One of the Iraqi partners in the club, Jumaa al-Musawi, seemed to appreciate Mr. Hage’s verve. The restaurant, he worried rightfully, was a hazardous adventure, but he said it was worth trying.

I checked verve out in the American Heritage Dictionary:

  • 1. Energy and enthusiasm in the expression of ideas, especially in artistic performance or composition.
  • 2. Vitality; liveliness.
  • 3. Archaic. Aptitude; talent.

Hage certainly has enthusiasm and liveliness:

Antoine al-Hage, capitalism’s equivalent of a soldier of fortune, smiles at it all — the danger, the risk and, of course, the payoff of bringing nightlife to Iraq.

“Where there’s war,” he said, “there’s lots of money.”

The AHD etymology: “French, from Old French, meaning fanciful expression, probably from the Vulgar Latin verva, from Latin verba, plural of verbum, meaning word.”

The desultory summer

I’ve been reading Eagle Against the Sun: The American War with Japan, by Ronald H. Spector. The book was recommended to me as an excellent one-volume history of the Pacific campaign in World War II. I’ve read a lot about the war in Europe, but I wanted to expand my scope. Before I started reading memoirs and books about specific battles, I wanted a broad look at the war, and this has been excellent.

It has also provided plenty of fodder for Talk Wordy to Me. Expect to see a few references to the book in the next week or two.

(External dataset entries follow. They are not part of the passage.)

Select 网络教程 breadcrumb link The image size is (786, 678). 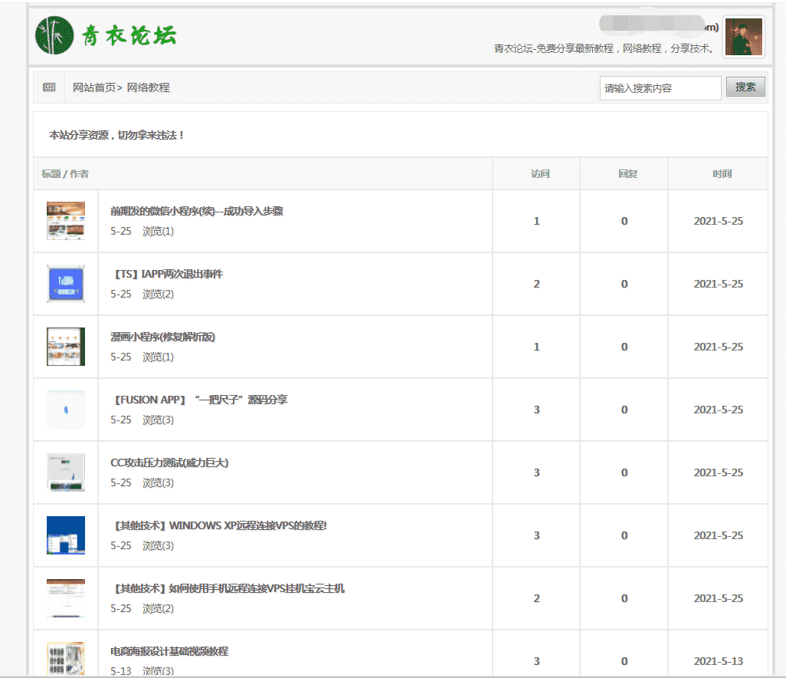pyautogui.click(x=148, y=87)
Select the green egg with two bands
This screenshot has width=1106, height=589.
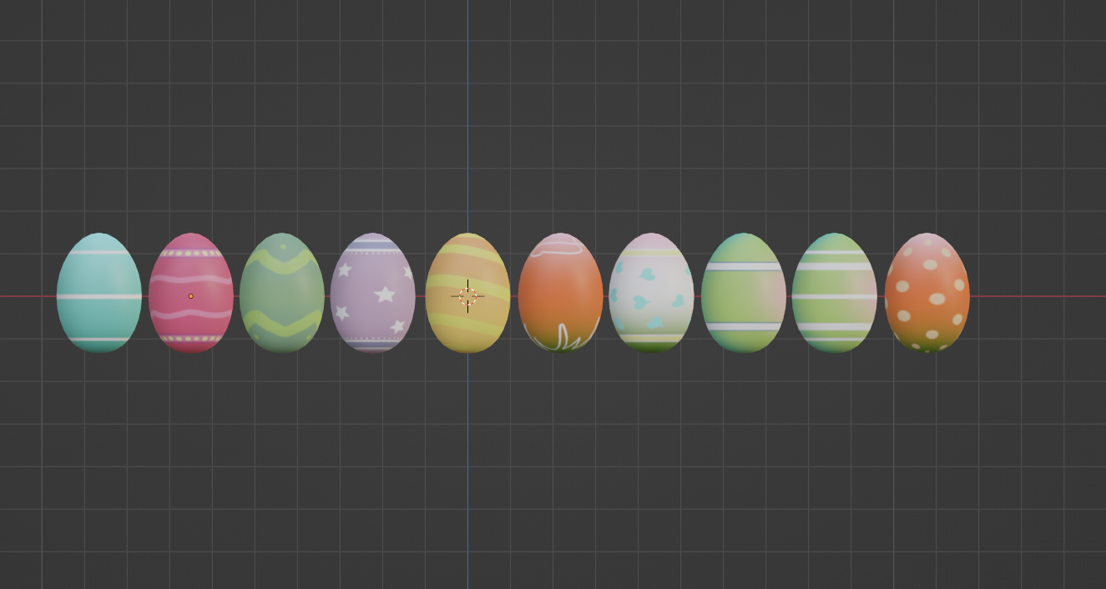744,293
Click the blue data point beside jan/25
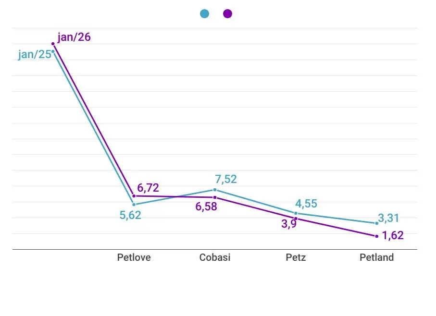 tap(53, 51)
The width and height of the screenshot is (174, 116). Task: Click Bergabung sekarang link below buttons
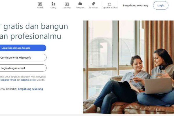pos(30,89)
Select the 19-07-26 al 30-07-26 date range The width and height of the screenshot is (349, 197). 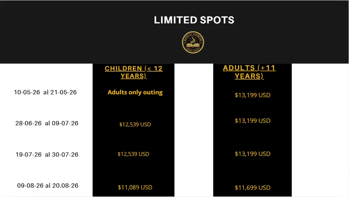point(47,155)
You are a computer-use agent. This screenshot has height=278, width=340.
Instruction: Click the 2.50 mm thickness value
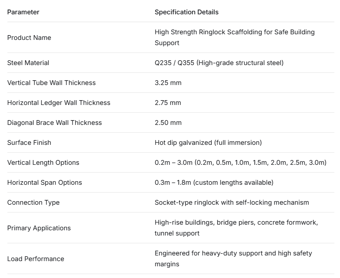[x=168, y=123]
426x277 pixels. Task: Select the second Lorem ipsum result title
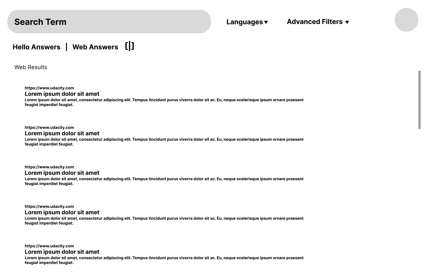pos(62,133)
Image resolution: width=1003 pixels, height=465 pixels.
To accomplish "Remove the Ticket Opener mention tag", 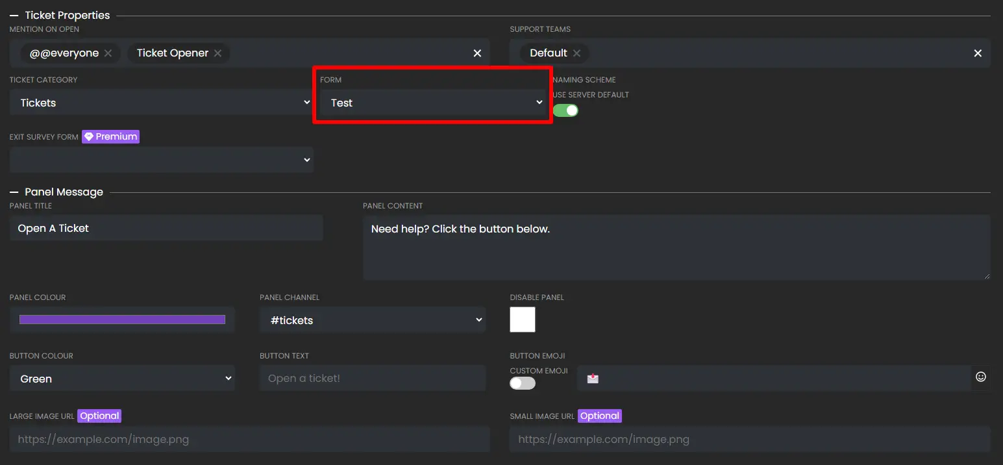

Here’s a passage from early in the book, about a new ambassador sent from Japan to the United States in February 1941:

Admiral Nomura Kishisaburo was a moderate, favorably inclined toward the U.S. Early in March he and Secretary of State Hull began a series of desultory conversations which dragged on into summer. Neither man had anything really new to offer and some historians believe the talks may have done more harm than good by obscuring how far apart in policy the two countries actually were.

I didn’t know desultory, so I looked it up in my American Heritage Dictionary:

  • 1. Having no set plan; haphazard or random.
  • 2. Moving or jumping from one thing to another; disconnected: a desultory speech.

And the etymology: from the “Latin dēsultōrius, meaning leaping, from dēsultor, meaning a leaper, from dēsultus, the past participle of dēsilīre, meaning to leap down : from dē-, de- + salīre, meaning to jump.”